トロ "マイクロスパイ・アンサンブル" 2026年1月13日

トロ
トロ
@tontrochan
2026年1月13日
マイクロスパイ・アンサンブル
殺し屋シリーズを読み終えたので、原初に立ち返って短編集から伊坂先生の作品を読破していこうと思い手に取ったのがこちらでした。なんとなくタイトルの響きも気に入りました。登場人物は主に二人いて、周りから虐げられて、スパイに助けられ、スパイをしている少年と、就活中に彼女にフラれてしまった僕【松嶋】の7年に及ぶ人生が交錯し、リンクするお話です。戦闘シーンはありますが、めちゃくちゃ派手ということはない印象でした。とは言え伊坂ワールド全開なのは変わりません。期待してもいいと思います。 作中の人物は皆、時々歌を口ずさむ《合唱/アンサンブル》のですが、この歌にもちゃんと意味があります。あとがきを読むと、これは面白い構想だと感心しました。 《僕の大好きな あのヒトが しあわせだったら いいな》 という歌詞があるんですが、とても優しい気持ちになれました。知らない間に、意図せず、無意識に、今やってる事は、どこかの誰かの助けや救いになっている。
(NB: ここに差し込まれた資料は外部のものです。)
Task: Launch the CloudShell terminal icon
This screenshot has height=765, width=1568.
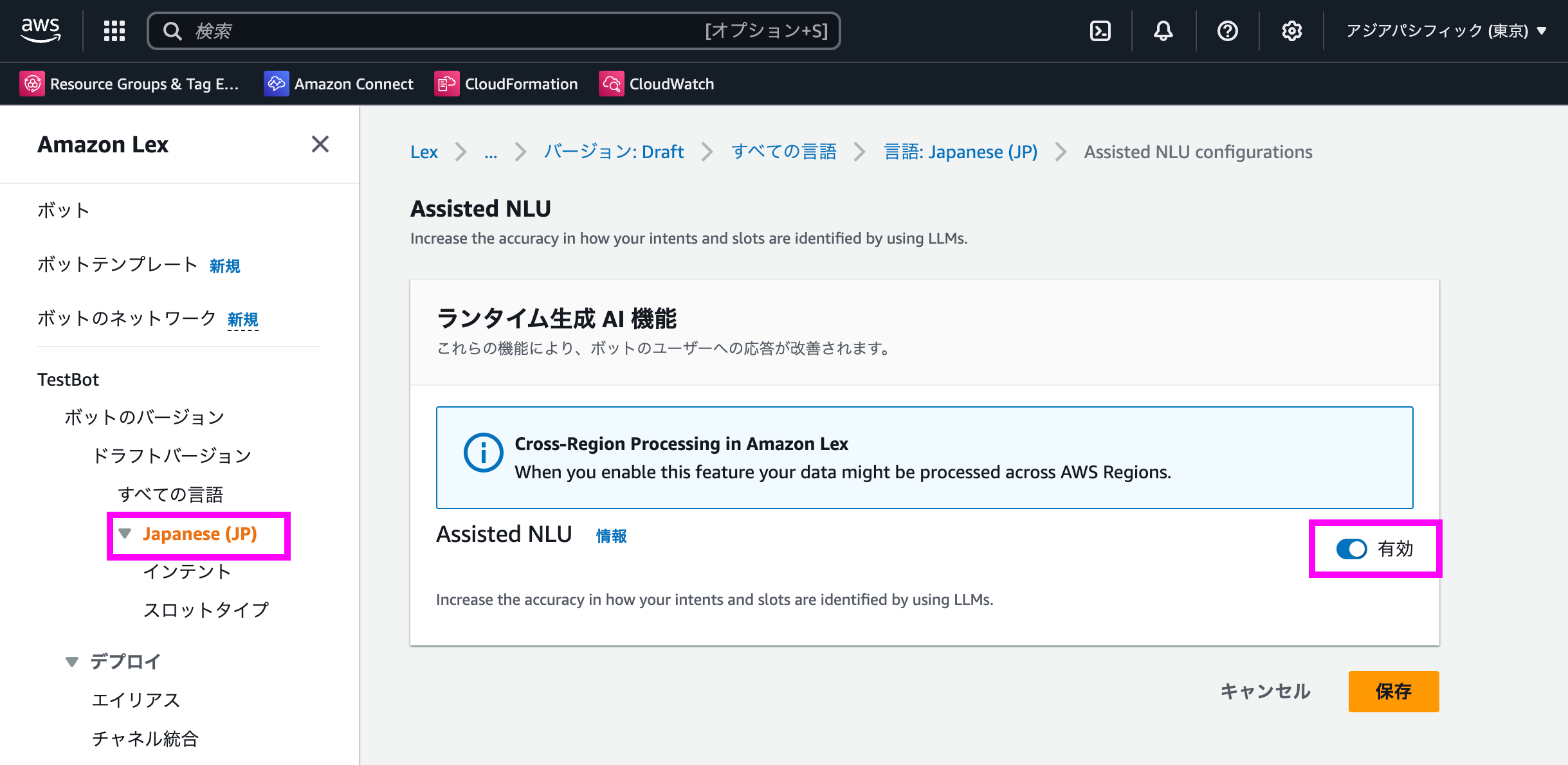Action: pyautogui.click(x=1100, y=30)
人は意識して誰かを助けようとしなくても、実は色んな要因を得て助けられている。絶望する状況や、愕然とする事態に直面する事は人生でたくさんありますが、悲嘆せずに前を歩くお手伝いしてくれる。運命とすれ違いと、ささやかな救いが題材だと言えると思います。そう信じてもいいかな、そう信じたいな、と思える一冊です。